Мы простились с экспедицией и начали спускаться с городища.
Молчали, да и не хотелось больше говорить после пережитого и передуманного сегодня.
– А все же без твоей головы им пришлось бы трудно, – сказал Хилинский, положив руку мне на плечо. – Без расшифровки той тайнописи.
– Без первой тревоги, какую поднял бедняга Марьян.
– Теперь они узнают. Теперь легче.
Луна, которая уже начала клониться к закату, заливала костел пронзительным и безгранично печальным светом, делала черную громадину замка менее громоздкой.
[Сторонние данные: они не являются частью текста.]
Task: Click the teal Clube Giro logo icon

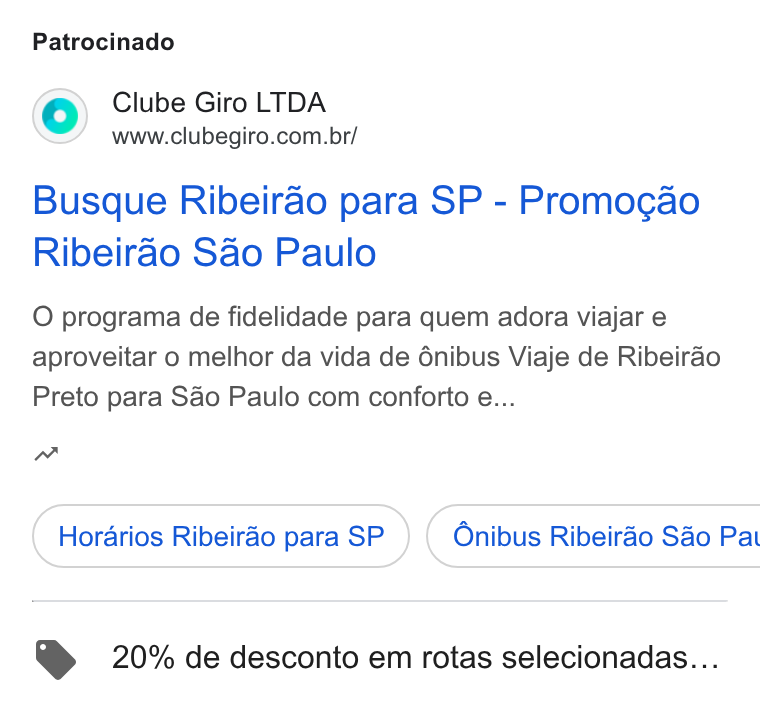Action: 60,116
При этом свете он не казался таким черным, а вроде бы отливал слегка голубоватым.
– Пройдем замковым двором, – неожиданно сказал я.
– Это еще зачем? – спросил Мультан.
– А вдруг дама с монахом…
– Ты что, в эти глупости веришь? – удивился Щука.
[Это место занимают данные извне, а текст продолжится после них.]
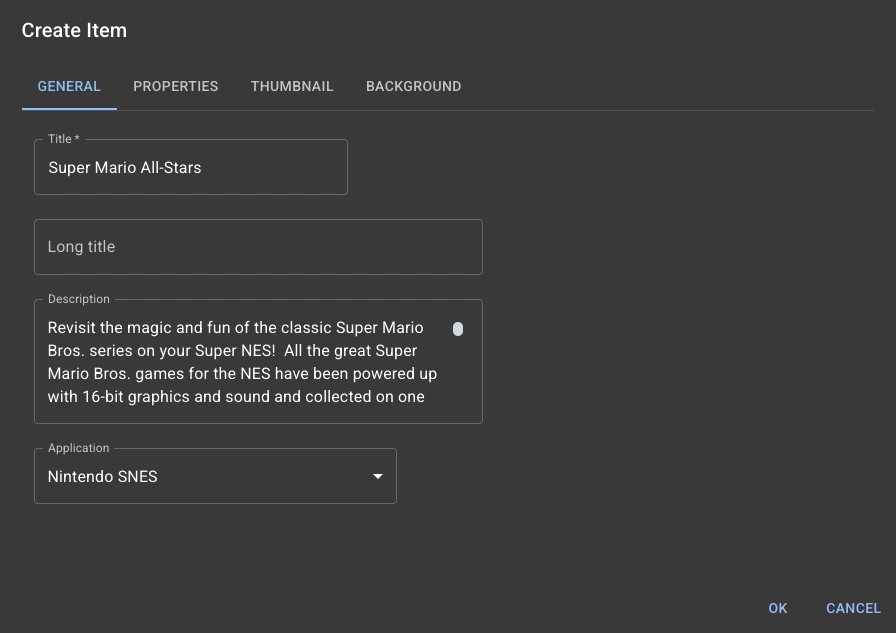Go to the THUMBNAIL tab
Image resolution: width=896 pixels, height=633 pixels.
point(292,86)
– Верю не верю, но без разгадки я не смогу уехать отсюда до конца спокойным. Знаю, не может быть. Но ведь я сам видел.
– Идем, – тихо сказал Хилинский.
Я знал, что только у него не было скептического недоверия (как у Щуки, Велинца и Шаблыки), поэтической способности верить, которая больше желания верить в невероятное (как у Змогителя) и суеверия Мультана и Вечерки («Вполне возможно. Янке Телюку однажды показалось, да и я что-то такое видел»).
Только в Хилинском было неиспорченное никакими привходящими суждениями и обстоятельствами простое доверие ко мне. Доверие, прежде всего, жаждало проверить, что же там творится на самом деле. Доверие, которое и есть фундамент всякого научного и ненаучного движения вперед. Того доверия, которое не позволило Марину Гетальдичу[180]180
Марин Гетальдич (1568-1621) – югославский математик, астроном и физик, который много внимания уделил оптическим исследованиям.
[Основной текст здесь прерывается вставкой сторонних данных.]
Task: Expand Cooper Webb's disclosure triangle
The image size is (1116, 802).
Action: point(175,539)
[Закрыть] смеяться над опытами Марка Антония де Доминиса[181]181
Марк Антоний де Доминис, или Маркантун Господнетич (1560-1624) – хорватский государственный деятель и ученый, автор теории приливов и отливов, теории радуги и преломления света. Умер в подземельях инквизиции.
[Закрыть] с линзами и геометрической оптикой, а Галилею не позволило взять под сомнение научную честность обоих (вплоть до разгадки ими тайны «божьего моста», «врат нового мира» – радуги), продолжить их опыты и в результате создать и усовершенствовать телескоп.
Этот верил и знал, что если я так говорю, то «что-то, наверное, было, а вот что – нужно пощупать».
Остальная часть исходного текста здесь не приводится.